* Supplied information:
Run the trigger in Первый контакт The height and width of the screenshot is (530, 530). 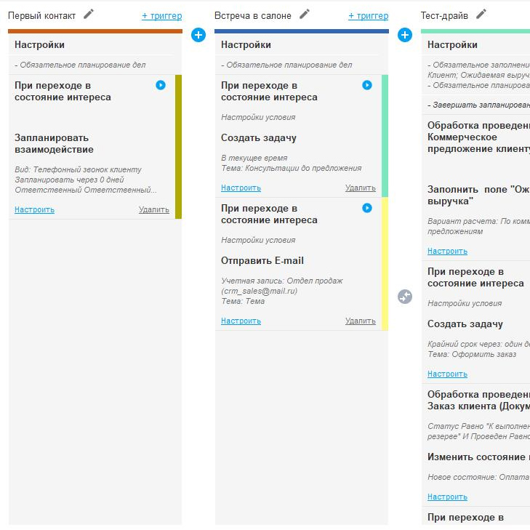[x=161, y=85]
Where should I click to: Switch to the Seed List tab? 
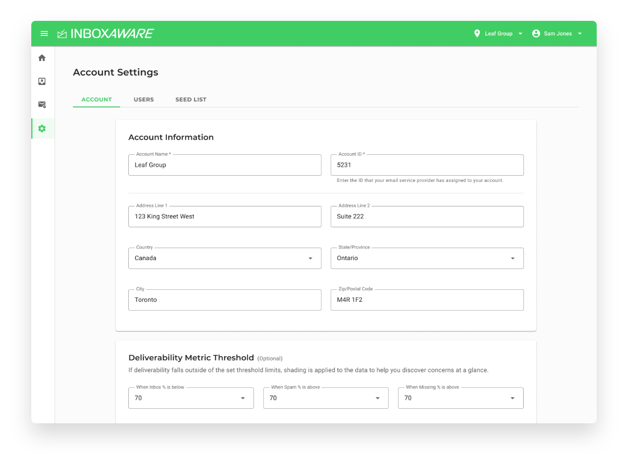(191, 100)

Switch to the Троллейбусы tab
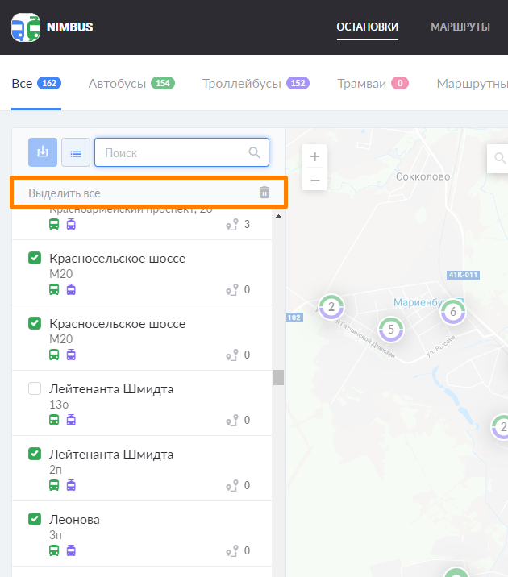point(256,83)
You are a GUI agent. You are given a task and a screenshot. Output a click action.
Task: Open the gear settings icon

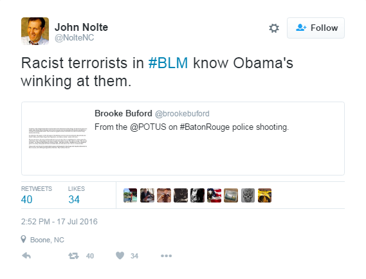(x=274, y=28)
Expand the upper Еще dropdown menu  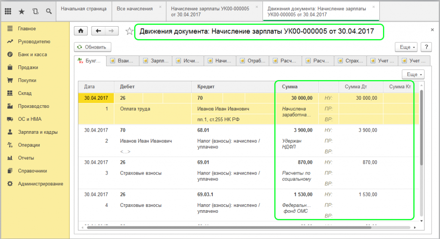(406, 47)
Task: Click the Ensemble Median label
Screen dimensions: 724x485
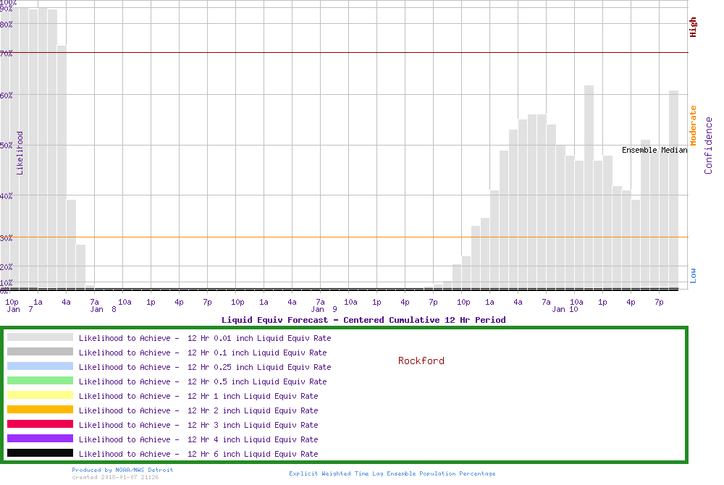Action: tap(654, 150)
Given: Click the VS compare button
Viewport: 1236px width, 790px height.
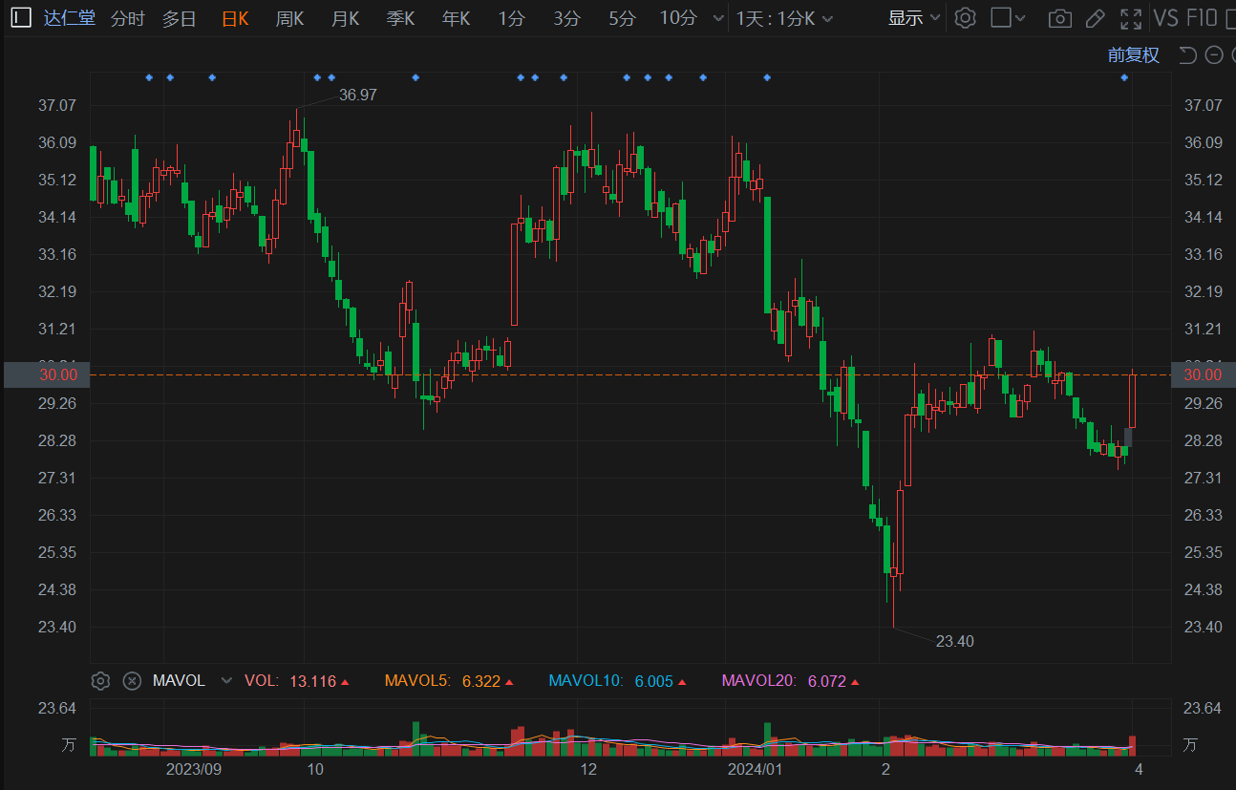Looking at the screenshot, I should pos(1165,18).
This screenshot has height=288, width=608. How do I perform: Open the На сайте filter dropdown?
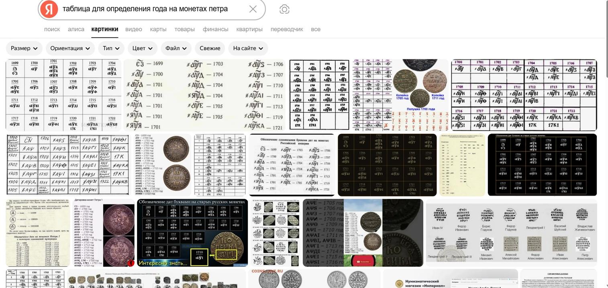pyautogui.click(x=248, y=48)
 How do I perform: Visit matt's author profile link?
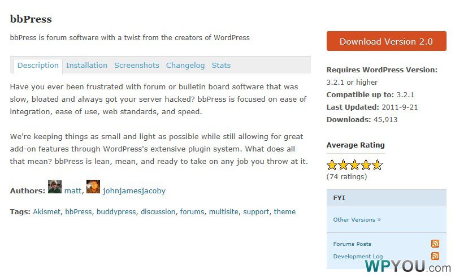(x=73, y=191)
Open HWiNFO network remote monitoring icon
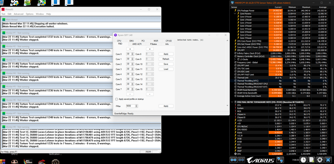Image resolution: width=334 pixels, height=164 pixels. [280, 160]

* What is expected:
Retyping is limited to the line with "This screenshot has" and the lines after it in the material above; give them exactly and leave out the pictures.

* Answer to this problem:
This screenshot has height=288, width=608. How do I perform: Open the На сайте filter dropdown?
pyautogui.click(x=248, y=48)
 How do I perform: Visit matt's author profile link?
(x=73, y=191)
Open HWiNFO network remote monitoring icon
Image resolution: width=334 pixels, height=164 pixels. [280, 160]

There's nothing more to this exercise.